Recently, hidden Markov model (HMM)-based methods have been developed for detecting ARGs from shotgun sequence data [4,5,6,7]. We have successfully applied HMM to identify novel quinolone resistance genes [8, 9] as well as 59 novel families of the subclass B1 metallo-beta-lactamases (MBLs) capable of degrading carbapenems from a variety of environments [10]. HMM accurately predicts the gene fragments belonging to specific gene classes, based on evolutionarily conserved domains [11]. This leads to accurate detection of both known and previously undescribed resistance genes in genomic and metagenomic sequence data. Functional metagenomics is another strategy that has the ability to identify novel ARGs without apparent similarities to known ARGs as it is based on a functional selection of DNA fragments expressed in a surrogate host like Escherichia coli [12]. With such an approach, we have identified novel ARGs, including one encoding a carbapenem hydrolyzing beta-lactamase, from river sediments contaminated with drug production waste [13]. Several studies, using functional metagenomics, have reported novel resistance genes from a variety of environments like human gut, soil, and seawater [14,15,16,17,18].
Neither approach relies on the host-bacteria being cultivable, but both largely lack the ability to differentiate between mobilized and non-mobilized genes. The latter is a critical aspect for assessing risk associated with ARGs [19, 20]. To overcome this, we have recently used a high-throughput sequencing method for studying genes associated with integrons [21]. Class 1 integrons are frequently carried by human pathogens and very often harbor ARGs. The integrons are usually located on mobile genetic elements like plasmids and transposons, providing the ability to move across cells, strains, and species [22,23,24]. Using an approach of amplifying partial class 1 integrons, the fourth mobile sulfonamide resistance gene (sul4) was discovered together with several other novel resistance genes, including those encoding class D beta-lactamases conferring reduced susceptibility to carbapenems in E. coli [21].
Hospital sewage represents a collection of fecal matter of a large number of individuals including patients undergoing antibiotic treatment, together with other bacteria of environmental origin. Antibiotic residues in hospital wastewaters may reach levels that potentially could be selective for resistant strains [25,26,27]. Several studies have accordingly shown that hospital effluents can provide a rich variety of known ARGs and resistant enteric pathogens [28,29,30,31,32]. It is therefore plausible that a more explorative analysis could lead to the discovery of novel ARGs, either easily accessible to pathogens or already circulating among pathogens undetected.

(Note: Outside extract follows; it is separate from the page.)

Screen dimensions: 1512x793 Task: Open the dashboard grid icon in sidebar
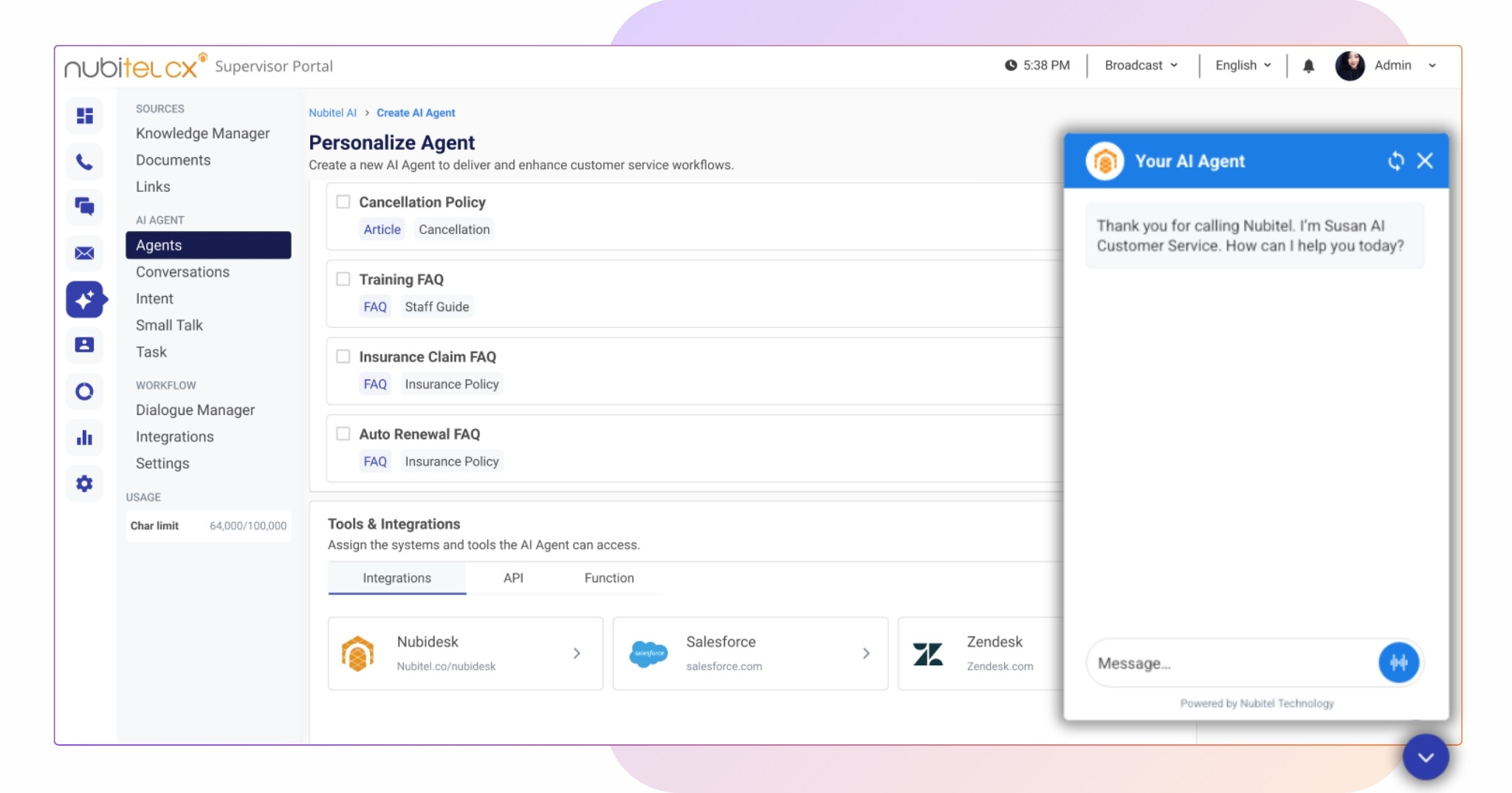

Antibiotic resistance is a growing problem in India, partly due to high consumption of broad-spectrum antibiotics, including carbapenems [1]. Both clinical and environmental resistance has been on the rise in India in the last decade [33]. For example, the incidences of carbapenem resistance in Klebsiella isolates and the rate of methicillin-resistant Staphylococcus aureus (MRSA) infections have gone up in the last few years [20]. Nosocomial infections with carbapenemase-producing organisms (CPOs) are quite common in India [34], and studies have shown that hospital environments are a common reservoir of CPOs [28, 29]. A recent Indian study has shown that hospital effluent contributes to the spread of carbapenemases in the external environment [30]. For these reasons, it is possible that the Indian hospital effluent could provide a particularly rich variety of carbapenemases, including not yet characterized forms.
With this background, we aimed at identifying and characterizing novel ARGs in wastewater from an Indian hospital, particularly with regards to carbapenemases. This was achieved using two approaches—(1) investigating the antibiotic resistome and microbiota of sewage effluent collected from a large hospital in the city of Mumbai in India using Illumina HiSeq-based shotgun metagenomics and identification of novel molecular class B carbapenemases from the shotgun data using hidden Markov models, and (2) investigating novel mobile resistance genes by targeted amplicon sequencing of integron gene cassettes using a combination of short-read (Illumina MiSeq) and long-read (PacBio) sequencing technologies followed by homology searches to known ARGs. With these approaches, we detected several recently discovered resistance genes as well as genes encoding previously uncharacterized carbapenemases which we also functionally verified in E. coli.
Results
Shotgun sequencing of the hospital effluent metagenome resulted in 1.72 × 108 filtered reads. A total of 193,098 reads (0.11% of the total reads) matched to ARGs. Together, these accounted for 0.844 copies of ARGs per 16S rRNA gene. One hundred and twelve different mobile ARG types conferring resistance against almost all major classes of antibiotics were detected (Additional file 1: Table S1).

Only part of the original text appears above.